Count how many lines in the records below contain the string "Viewport", and reply with that number alone.

▶ AVAILABLE RECORDS:
^^^^^^^^^^^^^^^^

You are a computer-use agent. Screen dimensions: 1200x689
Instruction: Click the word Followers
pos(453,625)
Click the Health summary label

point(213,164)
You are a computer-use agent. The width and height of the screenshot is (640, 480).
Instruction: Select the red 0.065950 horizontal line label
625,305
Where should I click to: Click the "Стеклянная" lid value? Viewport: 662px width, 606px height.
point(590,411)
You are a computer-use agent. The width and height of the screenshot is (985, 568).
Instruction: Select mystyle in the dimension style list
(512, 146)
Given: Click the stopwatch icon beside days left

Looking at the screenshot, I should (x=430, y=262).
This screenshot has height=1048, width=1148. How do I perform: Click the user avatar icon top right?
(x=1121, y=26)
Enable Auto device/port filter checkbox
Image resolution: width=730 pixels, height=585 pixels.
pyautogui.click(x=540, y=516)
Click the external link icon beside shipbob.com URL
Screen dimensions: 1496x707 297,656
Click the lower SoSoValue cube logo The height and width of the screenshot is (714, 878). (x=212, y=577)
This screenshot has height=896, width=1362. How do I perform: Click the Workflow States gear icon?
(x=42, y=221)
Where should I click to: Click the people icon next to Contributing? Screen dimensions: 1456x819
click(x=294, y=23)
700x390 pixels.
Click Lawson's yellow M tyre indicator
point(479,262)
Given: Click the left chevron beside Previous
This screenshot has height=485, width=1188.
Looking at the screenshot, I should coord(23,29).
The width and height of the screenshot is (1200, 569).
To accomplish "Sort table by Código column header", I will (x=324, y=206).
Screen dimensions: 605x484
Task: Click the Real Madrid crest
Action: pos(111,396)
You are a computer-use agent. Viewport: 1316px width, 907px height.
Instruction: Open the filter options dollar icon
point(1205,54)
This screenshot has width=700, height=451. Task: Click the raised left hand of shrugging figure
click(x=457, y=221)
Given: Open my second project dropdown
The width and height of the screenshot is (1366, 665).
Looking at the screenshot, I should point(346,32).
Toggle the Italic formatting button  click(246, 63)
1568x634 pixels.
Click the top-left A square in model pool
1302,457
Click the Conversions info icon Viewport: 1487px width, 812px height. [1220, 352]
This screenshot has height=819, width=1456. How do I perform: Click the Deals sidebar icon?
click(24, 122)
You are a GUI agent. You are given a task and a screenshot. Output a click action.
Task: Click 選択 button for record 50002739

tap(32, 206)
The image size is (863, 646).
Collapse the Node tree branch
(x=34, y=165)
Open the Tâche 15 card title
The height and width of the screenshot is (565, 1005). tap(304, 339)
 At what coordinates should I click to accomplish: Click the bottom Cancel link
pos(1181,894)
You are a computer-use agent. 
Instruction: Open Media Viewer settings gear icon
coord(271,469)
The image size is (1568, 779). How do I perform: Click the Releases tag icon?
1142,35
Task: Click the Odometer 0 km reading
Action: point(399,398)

^^^^^^^^^^^^^^^^

▶ ANSWER TO THIS TASK:
3